Sedation is nothing like sleep. The two resemble each other because sedative drugs tend to affect GABA neurotransmission, and natural sleep is the effect of hypothalamic GABA-ergic inhibition of arousal pathways. The similarity ends there.  Weinhouse et al (2011) present a polysomnograph of a critically ill sedated patient, demonstrating that the majority of the time is maintained in N1 sleep, with microarousals every ten seconds. That doesn't sound restful. N1 stage sleep is the earliest and most shallow stage; if a person is woken from N1 stage sleep they frequently will not be able to identify the fact that they went to sleep at all.

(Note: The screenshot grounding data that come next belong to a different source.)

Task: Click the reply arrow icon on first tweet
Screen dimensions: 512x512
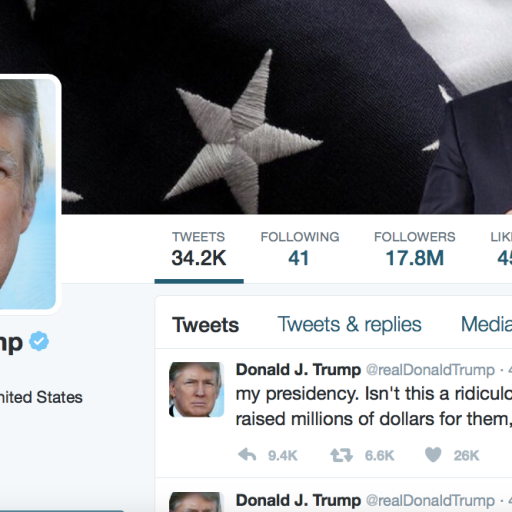Action: 247,455
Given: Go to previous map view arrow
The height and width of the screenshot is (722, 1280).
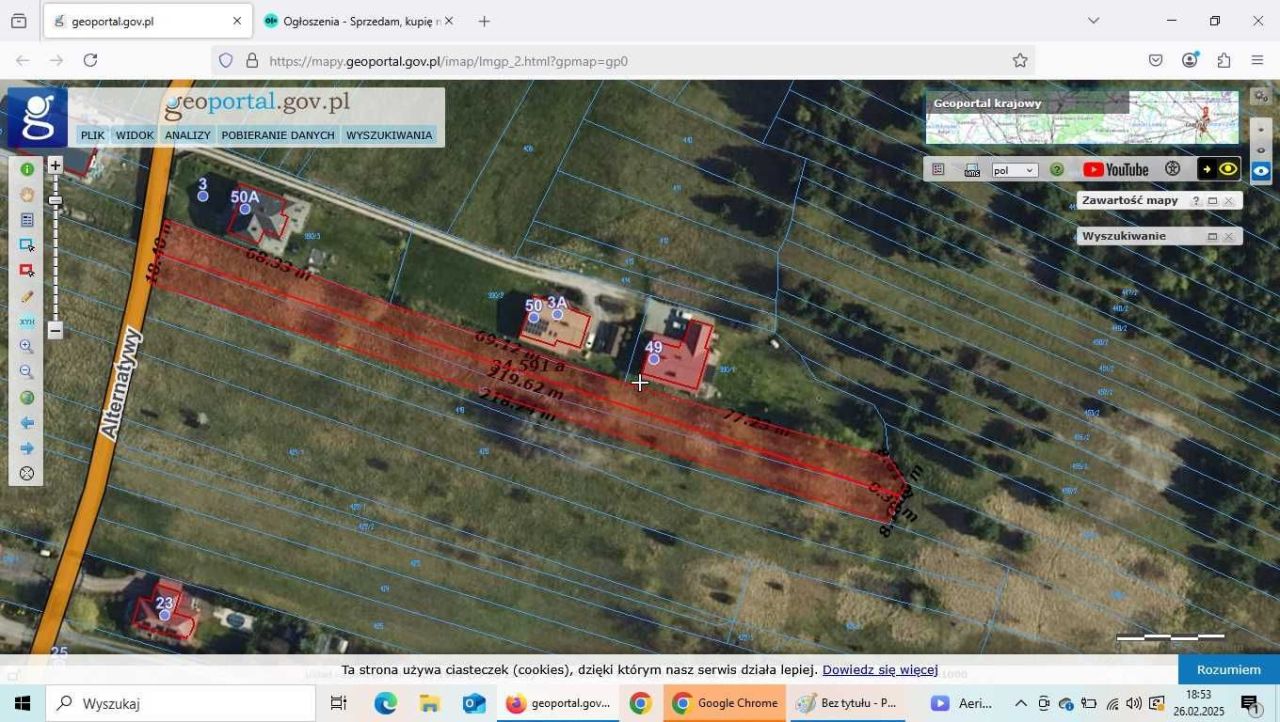Looking at the screenshot, I should [27, 423].
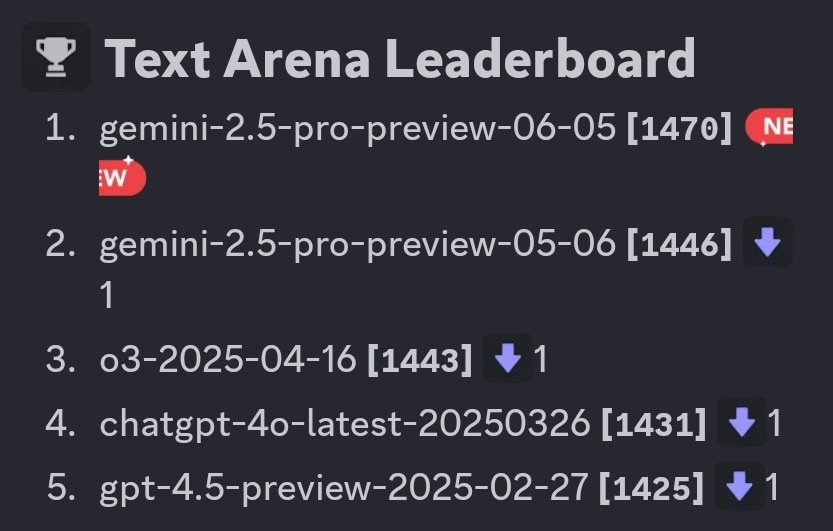The height and width of the screenshot is (531, 833).
Task: Click the trophy emoji icon
Action: pos(56,57)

In fact, critical illness makes it difficult to identify whether a patient is asleep at all. Sedation and encephalopathy make for anomalous-looking EEG patterns, which makes it difficult to identify sleep on the bases of multi channel polysomnography (more on that later). During a 24 hour period of ICU stay, there may be some periods of EEG activity which resemble N2 and N3 sleep, but they are scattered throughout the day and night in short periods.

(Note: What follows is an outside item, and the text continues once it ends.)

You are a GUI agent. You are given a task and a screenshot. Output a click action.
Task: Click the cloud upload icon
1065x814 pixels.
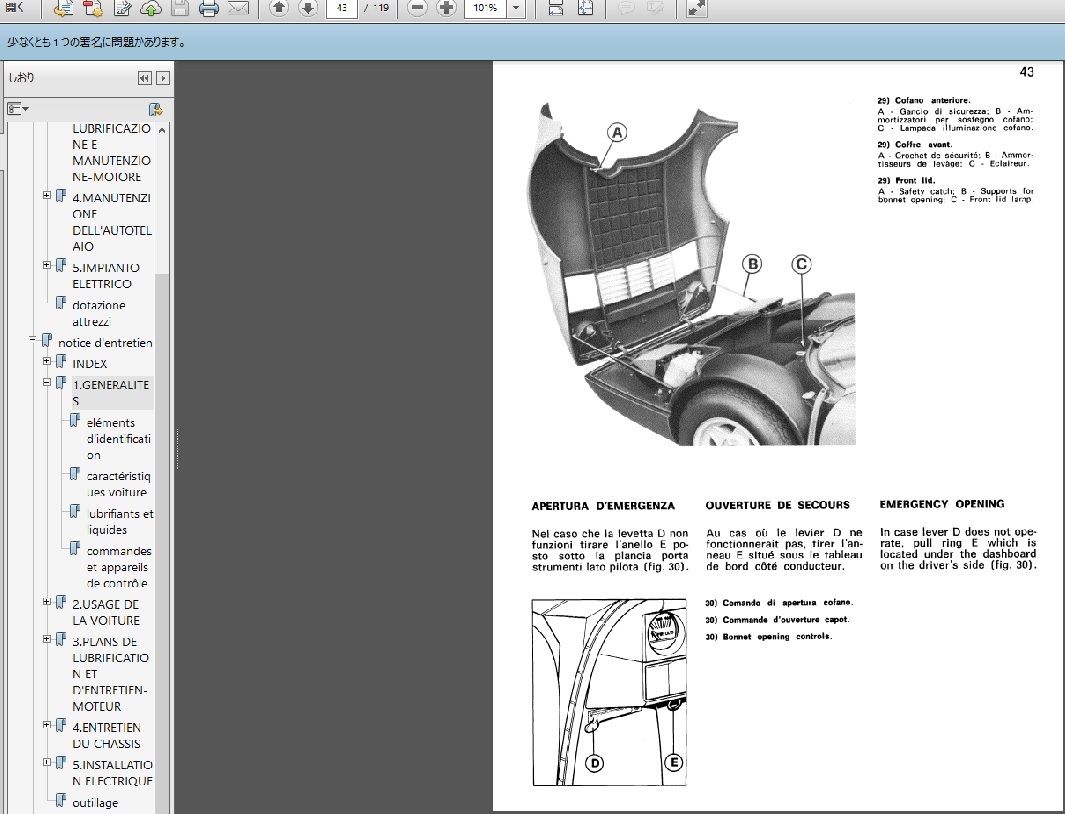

Physiological Differences Between Sleep and Sedation

Domain	Sleep	Sedation
Physiological basis	An essential biologic function necessary for life	Not that.
Initiation	Cyclical, initiated by circadian rhythms	Dose-dependent Shortened sleep latency (i.e. N1  is shorter: you fall asleep faster with sedatives)
Reversal	Easily reversed by external stimuli	Not necessarily
Pattern of EEG activity	Cyclic progression of stages defined by well-established EEG criteria	Distorted EEG to such an extent that standard EEG criteria are difficult to apply Generally, sedatives and opioids decrease REM sleep and increase Stage N2 sleep.
Cerebral metabolism	22% reduction in cerebral glucose metabolism during NREM sleep	55% reduction in cerebral glucose metabolism, when propofol is titrated just to the point of loss of consciousness

Propofol sedation and normal sleep

Specific sedative effects have been studied. For instance, Tung et al (2004) experimented on some sleeping rats, and found that the rats who got propofol infusions during their normal sleep did not exhibit any signs of sleep deprivation. Ergo, normal restorative functions of sleep were preserved in spite of propofol sedation. Of course, it is difficult to generalise this to human ICU patients. Those are usually not in a normal sleep state to begin with, and they are constantly being woken up.  Not to mention that they usually operate at a slightly different cortical intensity to the rats. (in rats, subtle signs of sleep deprivation may be difficult to assess). Lastly, the differences in cerebral glucose metabolism (55% decreased with propofol, compared to a 22% decrease with normal NREM sleep) demonstrate crudely how different propofol sedation is to real sleep.

Dexmedetomidine sedation and normal sleep

Dex sedation may demonstrate some features which resemble normal sleep. There is apparently some FMRI similarity between them (Coull et al, 2004). Also, clinically, patients on dexmedetomidine seem to be enjoying an experience more closely resembling sleep on clinical criteria; they arouse easily from their sedation, and are more cognitively intact when they do so. Unfortunately, the patients don't seem to care: most report a poorer quality sleep with dexmedetomidine than with propofol (Corbett et al, 2005).